Op 30 april 2019 is door mevrouw A. Zorko, werkzaam bij het kantoor van de gemachtigde, een e-mail aan de inspecteur verzonden waarin, voor zover hier van belang, staat vermeld:
“(…) Ik heb u eerder medegedeeld dat klanten van de heer Verhoeven hem het recht van substitutie hebben gegeven en de heer Verhoeven mij het recht van substitutie heeft verleend. U neemt dus LOUTER en alleen met mij contact op en met niemand anders! (…)”
3.6.
Namens belanghebbende is met dagtekening 28 oktober 2019, door de inspecteur ontvangen op 29 oktober 2019, door mevrouw L. Imants bezwaar gemaakt. Mevrouw Imants is eveneens werkzaam op het kantoor van de gemachtigde van belanghebbende. Dit bezwaarschrift is niet in behandeling genomen omdat het is ondertekend door mevrouw Imants en niet door mevrouw Zorko.
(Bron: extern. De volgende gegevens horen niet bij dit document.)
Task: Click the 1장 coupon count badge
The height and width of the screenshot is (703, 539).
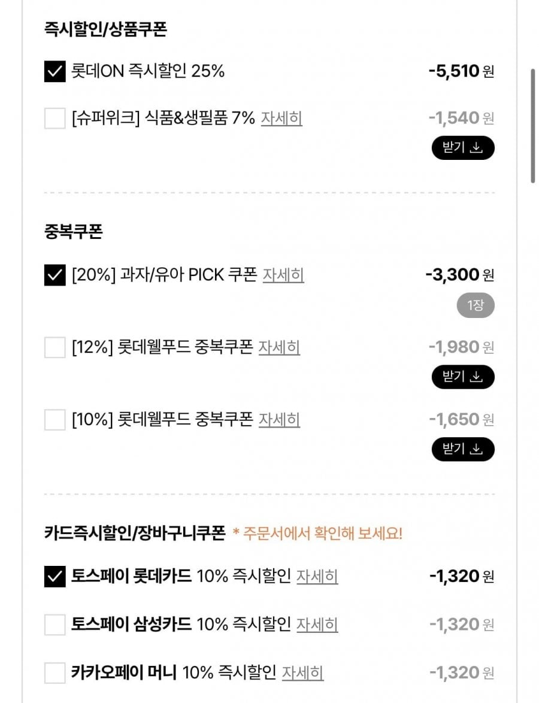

Op 12 november 2019 heeft mevrouw Imants nogmaals een bezwaarschrift ingediend. Dit bezwaar is bij uitspraak op bezwaar van 24 augustus 2020 niet-ontvankelijk verklaard wegens termijnoverschrijding.

4.Beoordeling door de rechtbank

4.1.
De rechtbank beoordeelt of het bezwaar terecht niet-ontvankelijk is verklaard. Zij doet dat aan de hand van de argumenten die belanghebbende heeft aangevoerd, de beroepsgronden.
4.2.
De rechtbank is van oordeel dat het beroep ongegrond moet worden verklaard. Hierna legt de rechtbank uit hoe zij tot dit oordeel komt en welke gevolgen dit oordeel heeft.
Bezwaar ontvankelijk?
4.3.
De rechtbank stelt op grond van de volmacht vast dat belanghebbende aan de heer Verhoeven een volmacht heeft verleend. In de volmacht staat vermeld dat belanghebbende de gemachtigde het recht verleent zich te laten vervangen. Dit betekent dat de heer Verhoeven iemand anders kan aanwijzen om belanghebbende te vertegenwoordigen.
4.4.
De rechtbank leidt vervolgens uit voormelde e-mails van mevrouw Zorko af dat zij degene is geweest die door de heer Verhoeven is aangewezen om hem te vervangen, gezien de omstandigheid dat de heer Verhoeven zelf in die periode als gemachtigde was geweigerd door de belastingdienst. Het eerste bezwaarschrift is echter ingediend door mevrouw Imants. De rechtbank is van oordeel dat belanghebbende niet aannemelijk heeft gemaakt dat mevrouw Imants op dat moment bevoegd was om het bezwaar in te dienen. Belanghebbende heeft niets gesteld en ook geen onderbouwing aangeleverd waaruit kan worden afgeleid dat mevrouw Imants bevoegd was om bezwaar te maken. De rechtbank neemt daarbij in aanmerking dat, gezien de e-mails van mevrouw Zorko aan de inspecteur (zie 3.4 en 3.5) mevrouw Zorko de bevoegdheid had om op te treden namens belanghebbende en nergens uit kan worden afgeleid dat mevrouw Zorko zelf de bevoegdheid had om zich door een kantoorgenoot te laten vervangen. Het eerste bezwaarschrift is daarom terecht niet in behandeling genomen.
4.5.
Vervolgens is het tweede bezwaarschrift op 12 november 2019 ingediend. De teruggaafbeschikking heeft als dagtekening 16 september 2019. De wettelijke termijn voor het indienen van een bezwaarschrift bedraagt zes weken. Deze termijn eindigde op 28 oktober 2019. Een bezwaarschrift is tijdig ingediend indien het voor het einde van de termijn is ontvangen. Ook is het bezwaarschrift tijdig ingediend indien het voor het einde van de termijn ter post is bezorgd en niet later dan een week na afloop van de termijn is ontvangen.
4.6.
Het bezwaarschrift is op 12 november 2019 bij de inspecteur ontvangen. Het bezwaarschrift is niet tijdig ontvangen. De wetsartikelen over beroepstermijnen zijn dwingend van aard. Dit betekent dat bij een termijnoverschrijding een niet-ontvankelijkverklaring moet volgen. Dat is alleen anders indien “redelijkerwijs niet kan worden geoordeeld dat de indiener van het beroepschrift in verzuim is geweest”, oftewel indien de termijnoverschrijding ‘verschoonbaar’ is. Er zijn door belanghebbende – die de stelplicht heeft – geen omstandigheden aangevoerd die de termijnoverschrijding verschoonbaar kunnen maken. De inspecteur heeft het bezwaar daarom terecht niet-ontvankelijk verklaard.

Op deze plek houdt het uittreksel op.